One limitation of this model is the lack of linguistic context. DigiPal treated characters as distinct entities with no direct relationship between each other, but in practice letters normally appear in a broader linguistic context, namely the text, and this becomes essential in a multigraphic environment. Archetype goes some way towards addressing this, as it allows for including the text on an image, and the text itself can be marked up in XML and then linked in turn to sections of the image (Figure 7 and Figure 8). From this it is relatively trivial to detect the section of text in which a given graph is found, and if the XML markup specifies the language then this would allow one to find (for example) occurrences of a given grapheme or allograph within a specific linguistic context without needing to specify the language of each individual graph.

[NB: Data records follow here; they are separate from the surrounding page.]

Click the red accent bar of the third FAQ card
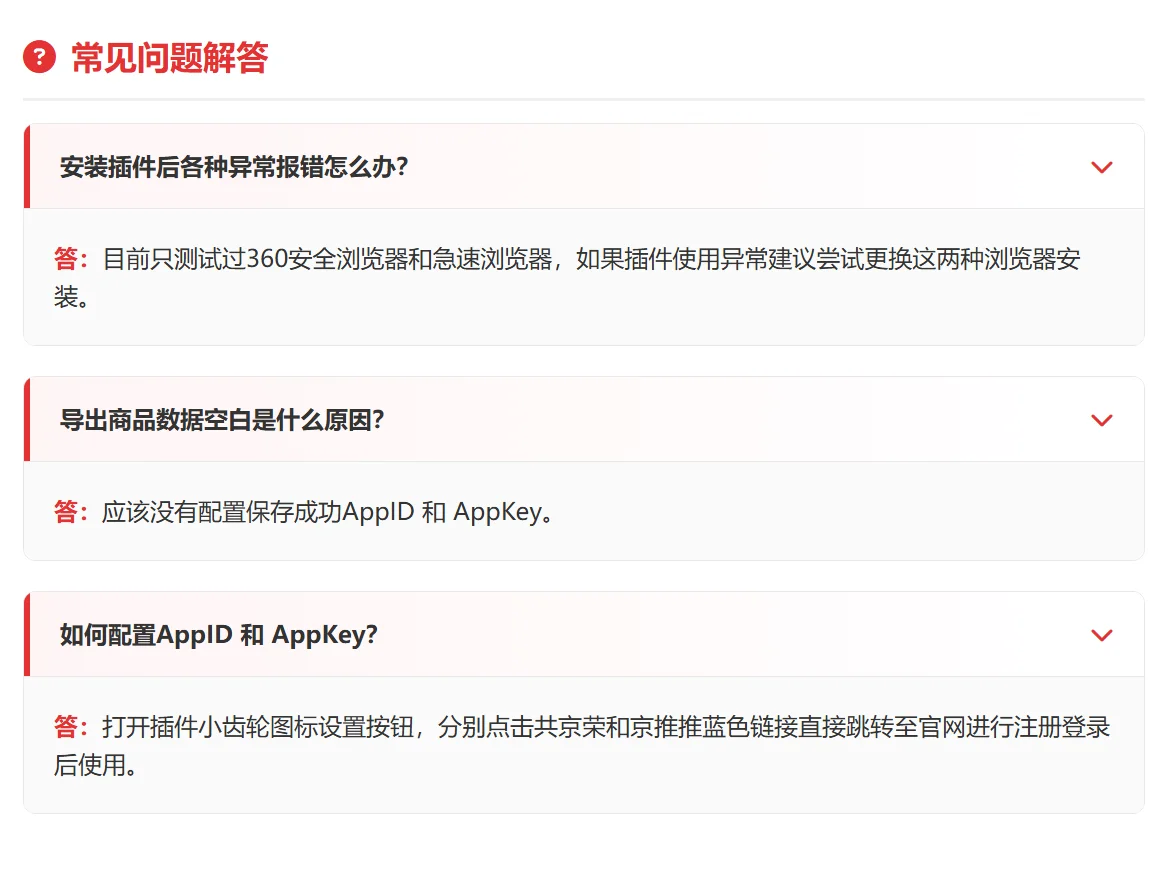Viewport: 1171px width, 869px height. [x=25, y=635]
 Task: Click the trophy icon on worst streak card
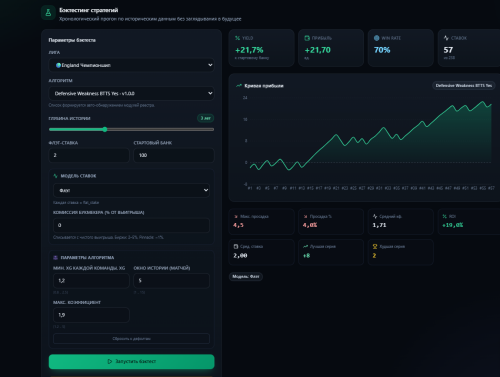coord(375,247)
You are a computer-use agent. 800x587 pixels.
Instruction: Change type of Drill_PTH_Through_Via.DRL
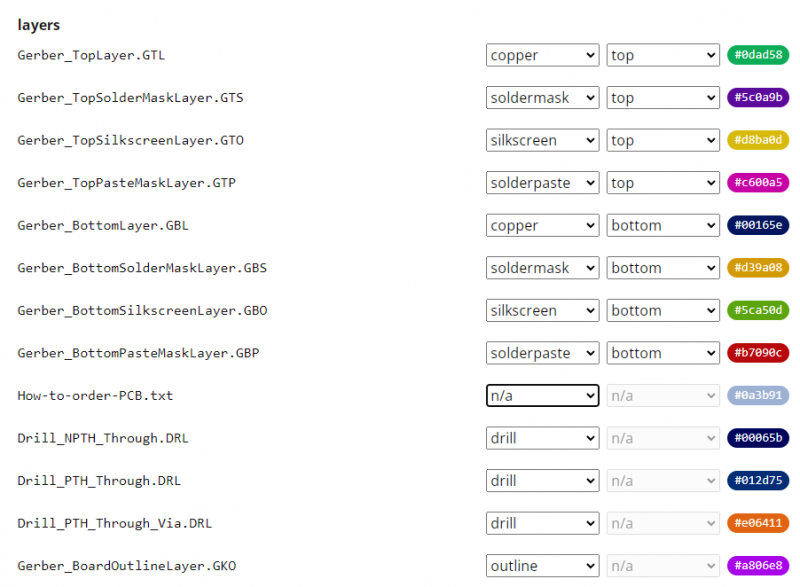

Figure 7: Screenshot of Archetype used to provide Hebrew transcription and English translation linked to manuscript image, courtesy of Stewart Brookes
Figure 8: Screenshot of Archetype implemented for the Models of Authority project, showing text and image isolated by XML markup (here for
salutatio clauses in medieval charters)
These extensions and changes to the model are not sufficient in themselves to fully address the challenges raised here. For instance, they still assume that different scripts can be reduced to common “atomic” units but it is not clear that this always holds, particularly for scripts that have entirely different genealogies such as Chinese and Sogdian, or when different writing implements and different directionality of script is involved (but see Stirnemann and Oszlowy-Schlanger, 2012). It also assumes that researchers can agree on what these “atoms” might be, and in principle link between them using the Semantic Web or similar. In some cases these units are evident, such as ascenders or descenders in many scripts, or the radical in Chinese and so on, but as Petrucci in particular has pointed out different scholarly viewpoints will necessarily produce different descriptions, and each of these different views is potentially valid and important (2001: 70–1), but it is not evident that they can necessarily be compared. This problem that extends well beyond the present discussion to encompass data interchange in general, though in practice it may be that if different scholars have such different approaches then perhaps uniting them is not meaningful, and an “ecosystem” of alternative viewpoints may be more appropriate.
Nevertheless, work to date suggests that the approach described here can provide a useful entry into the problems of multigraphism, particularly when combined with further refinements such as the distinction between components of allographs as envisaged by the scribe “in mind’s eye” and traces of graphs actually executed on the page, as well as the ability to compare “essential elements” like components as well as “elements of style” in DigiPal’s Features (Stokes, 2017 and Parkes, 2008). By building further in this direction, and most likely also adding machine vision and other approaches to searching, it seems likely that good further progress can be made.